Monday, 25 November 2019

This graph should terrify you!



30 years ago, we had the chance of a smooth transition to a sustainable and liveable future.  That was when the UK, along with most of the world, signed the convention on climate change.  There was going to be proper progress, we were going to cure climate change!   

Since then there has been 30 years of procrastination, dithering, denial and deflection.  World governments always found something better to do than address the most important issue of our age.

Since committing to “cure” climate change, what the world has actually done is emit more greenhouse gas than in the entire history the human race before 1990.  We are now at a level not experienced for 3 million years (when sea levels were 10 to 20m higher and temperatures 2 to 4 degrees higher).

And this graph illustrates the dire consequence of this failure of governance.

The black line shows the continually upward trend of our greenhouse gas emissions to 2019.  We know that we need to get down to zero by 2050 to stand even a 66% chance of keeping the climate below a damaging increase of 1.5 degrees C.  (Would you get on an aeroplane that had a 66% chance of not crashing!).  Even at 1.5 degrees the world is going to see major damage – we have lost the opportunity of stopping climate change.  The curves show how steeply the decline in emissions now needs to be to hit this vital target – with the slopes getting steeper the longer we leave it.

Had we started in the 1990’s, when we said we would, the change would have been smooth.  Starting in 2000 would have meant change at a rate of about 4% a year – quite manageable.  We have left it so terribly late, however, that we are truly in an emergency.  Major changes will now have to happen very quickly.  This is themessage of the key scientists throughout the world.
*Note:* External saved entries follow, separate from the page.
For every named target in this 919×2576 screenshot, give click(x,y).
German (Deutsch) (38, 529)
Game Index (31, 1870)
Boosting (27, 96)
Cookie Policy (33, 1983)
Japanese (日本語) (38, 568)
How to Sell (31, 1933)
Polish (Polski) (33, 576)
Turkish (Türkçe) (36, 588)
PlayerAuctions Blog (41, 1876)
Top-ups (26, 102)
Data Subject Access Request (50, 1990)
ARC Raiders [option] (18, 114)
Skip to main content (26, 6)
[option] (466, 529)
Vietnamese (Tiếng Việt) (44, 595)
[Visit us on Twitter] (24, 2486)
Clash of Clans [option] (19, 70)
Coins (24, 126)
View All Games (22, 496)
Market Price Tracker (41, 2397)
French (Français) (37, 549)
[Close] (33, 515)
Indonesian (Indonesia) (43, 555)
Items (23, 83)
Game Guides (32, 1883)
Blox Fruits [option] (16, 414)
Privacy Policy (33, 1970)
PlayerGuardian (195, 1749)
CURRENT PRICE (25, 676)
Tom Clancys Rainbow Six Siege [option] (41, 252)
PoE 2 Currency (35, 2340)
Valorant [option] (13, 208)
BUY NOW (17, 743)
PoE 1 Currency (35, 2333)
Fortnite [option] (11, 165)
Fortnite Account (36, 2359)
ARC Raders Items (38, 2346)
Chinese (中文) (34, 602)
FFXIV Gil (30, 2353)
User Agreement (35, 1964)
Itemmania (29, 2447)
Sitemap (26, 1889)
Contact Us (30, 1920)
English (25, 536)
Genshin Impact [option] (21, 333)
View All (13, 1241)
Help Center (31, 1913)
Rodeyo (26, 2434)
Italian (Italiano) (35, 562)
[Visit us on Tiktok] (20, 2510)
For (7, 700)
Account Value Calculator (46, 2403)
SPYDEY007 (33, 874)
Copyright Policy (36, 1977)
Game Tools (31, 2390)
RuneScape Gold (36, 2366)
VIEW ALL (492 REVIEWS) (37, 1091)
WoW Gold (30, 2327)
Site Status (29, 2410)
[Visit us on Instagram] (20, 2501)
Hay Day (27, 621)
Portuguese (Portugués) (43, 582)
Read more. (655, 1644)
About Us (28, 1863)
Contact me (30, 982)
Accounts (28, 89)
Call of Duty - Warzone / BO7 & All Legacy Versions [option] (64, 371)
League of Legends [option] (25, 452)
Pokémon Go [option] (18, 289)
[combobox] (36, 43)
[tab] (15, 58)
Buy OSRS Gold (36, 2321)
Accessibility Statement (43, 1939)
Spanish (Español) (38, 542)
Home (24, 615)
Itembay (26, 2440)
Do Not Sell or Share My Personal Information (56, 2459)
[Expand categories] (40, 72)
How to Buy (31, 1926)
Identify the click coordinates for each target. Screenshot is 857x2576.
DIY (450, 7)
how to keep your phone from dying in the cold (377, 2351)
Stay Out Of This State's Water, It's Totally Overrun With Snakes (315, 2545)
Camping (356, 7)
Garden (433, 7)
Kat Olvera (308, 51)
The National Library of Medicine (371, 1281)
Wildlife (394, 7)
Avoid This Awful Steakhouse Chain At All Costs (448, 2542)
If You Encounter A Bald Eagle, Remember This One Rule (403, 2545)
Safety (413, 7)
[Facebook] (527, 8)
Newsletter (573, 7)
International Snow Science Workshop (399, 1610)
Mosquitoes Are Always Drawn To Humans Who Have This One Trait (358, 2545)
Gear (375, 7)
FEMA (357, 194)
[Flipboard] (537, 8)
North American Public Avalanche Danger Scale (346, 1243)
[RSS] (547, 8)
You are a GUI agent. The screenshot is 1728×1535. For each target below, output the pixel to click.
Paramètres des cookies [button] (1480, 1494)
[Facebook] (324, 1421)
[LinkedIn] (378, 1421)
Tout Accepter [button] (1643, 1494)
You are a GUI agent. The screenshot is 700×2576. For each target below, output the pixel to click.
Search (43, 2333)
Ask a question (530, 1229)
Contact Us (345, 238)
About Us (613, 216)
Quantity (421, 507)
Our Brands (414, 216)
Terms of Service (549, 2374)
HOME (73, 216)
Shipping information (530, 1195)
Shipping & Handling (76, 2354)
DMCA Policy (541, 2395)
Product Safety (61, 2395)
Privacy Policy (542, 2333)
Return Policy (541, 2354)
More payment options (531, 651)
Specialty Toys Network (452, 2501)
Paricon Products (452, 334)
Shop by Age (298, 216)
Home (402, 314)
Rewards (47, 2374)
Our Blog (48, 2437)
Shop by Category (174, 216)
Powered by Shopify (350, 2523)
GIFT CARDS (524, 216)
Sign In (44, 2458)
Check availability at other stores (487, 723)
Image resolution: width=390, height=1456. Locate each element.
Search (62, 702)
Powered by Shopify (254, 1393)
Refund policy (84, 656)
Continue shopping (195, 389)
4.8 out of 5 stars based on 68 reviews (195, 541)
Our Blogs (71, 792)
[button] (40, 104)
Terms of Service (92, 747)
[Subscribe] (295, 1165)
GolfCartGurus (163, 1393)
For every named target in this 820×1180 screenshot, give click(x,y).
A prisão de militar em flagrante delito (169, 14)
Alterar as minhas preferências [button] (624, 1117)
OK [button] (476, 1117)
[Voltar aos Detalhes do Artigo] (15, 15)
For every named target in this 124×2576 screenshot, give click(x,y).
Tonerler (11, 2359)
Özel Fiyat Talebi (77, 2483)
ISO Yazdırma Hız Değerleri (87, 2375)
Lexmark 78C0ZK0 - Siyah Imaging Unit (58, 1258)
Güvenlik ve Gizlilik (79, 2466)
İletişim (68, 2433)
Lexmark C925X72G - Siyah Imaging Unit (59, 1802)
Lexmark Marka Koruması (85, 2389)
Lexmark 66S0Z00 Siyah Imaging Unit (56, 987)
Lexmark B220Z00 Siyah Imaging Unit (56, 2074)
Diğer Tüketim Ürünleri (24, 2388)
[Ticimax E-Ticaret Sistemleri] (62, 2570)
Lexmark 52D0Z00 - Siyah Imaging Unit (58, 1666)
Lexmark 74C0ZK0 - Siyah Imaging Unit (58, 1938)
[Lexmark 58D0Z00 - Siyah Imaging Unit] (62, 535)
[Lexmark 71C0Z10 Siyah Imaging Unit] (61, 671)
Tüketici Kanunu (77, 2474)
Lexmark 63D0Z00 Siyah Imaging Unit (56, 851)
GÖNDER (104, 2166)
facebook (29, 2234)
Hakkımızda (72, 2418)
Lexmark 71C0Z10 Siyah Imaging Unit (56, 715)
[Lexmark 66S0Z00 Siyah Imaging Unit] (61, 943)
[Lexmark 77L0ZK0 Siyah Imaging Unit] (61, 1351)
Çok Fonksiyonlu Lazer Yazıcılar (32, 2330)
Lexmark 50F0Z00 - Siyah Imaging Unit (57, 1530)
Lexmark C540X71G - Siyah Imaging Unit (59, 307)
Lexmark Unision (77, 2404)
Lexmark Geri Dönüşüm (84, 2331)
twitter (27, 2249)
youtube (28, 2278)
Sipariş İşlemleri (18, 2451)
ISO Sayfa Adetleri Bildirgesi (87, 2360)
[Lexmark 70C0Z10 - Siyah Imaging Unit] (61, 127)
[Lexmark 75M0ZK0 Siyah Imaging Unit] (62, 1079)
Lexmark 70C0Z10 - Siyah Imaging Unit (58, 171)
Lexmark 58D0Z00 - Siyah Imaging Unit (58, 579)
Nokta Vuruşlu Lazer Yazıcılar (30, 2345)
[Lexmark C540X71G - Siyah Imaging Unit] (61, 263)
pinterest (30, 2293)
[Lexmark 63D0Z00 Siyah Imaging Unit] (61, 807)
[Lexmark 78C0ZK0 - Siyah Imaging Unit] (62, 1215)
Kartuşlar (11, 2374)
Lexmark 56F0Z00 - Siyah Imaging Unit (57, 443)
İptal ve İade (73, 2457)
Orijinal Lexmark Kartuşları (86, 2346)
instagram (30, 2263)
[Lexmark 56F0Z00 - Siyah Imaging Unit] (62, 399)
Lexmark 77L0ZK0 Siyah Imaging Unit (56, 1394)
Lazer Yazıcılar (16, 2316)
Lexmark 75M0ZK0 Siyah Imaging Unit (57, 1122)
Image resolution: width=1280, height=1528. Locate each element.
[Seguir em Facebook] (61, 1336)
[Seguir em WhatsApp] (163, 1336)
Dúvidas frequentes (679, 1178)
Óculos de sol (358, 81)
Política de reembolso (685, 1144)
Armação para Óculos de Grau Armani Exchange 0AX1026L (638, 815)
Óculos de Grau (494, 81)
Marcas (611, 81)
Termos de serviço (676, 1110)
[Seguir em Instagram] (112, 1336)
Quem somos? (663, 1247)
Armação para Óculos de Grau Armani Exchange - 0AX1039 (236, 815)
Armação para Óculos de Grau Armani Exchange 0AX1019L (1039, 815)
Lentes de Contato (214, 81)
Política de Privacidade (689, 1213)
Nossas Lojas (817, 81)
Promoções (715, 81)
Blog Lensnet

Further dithering will make things unimaginably worse.  The later we leave it, the steeper the decline in greenhouse emissions will need to be.  Even if we just emit greenhouse gases at the same rate as we do today, it will mean we will have used up our carbon budget in 9 years; either disaster will be inevitable or, at that point, we will have to switch off greenhouse emissions overnight. 

We are now at a point where disruption is inevitable – indeed we must now demand disruption rather than end up making do with catastrophe.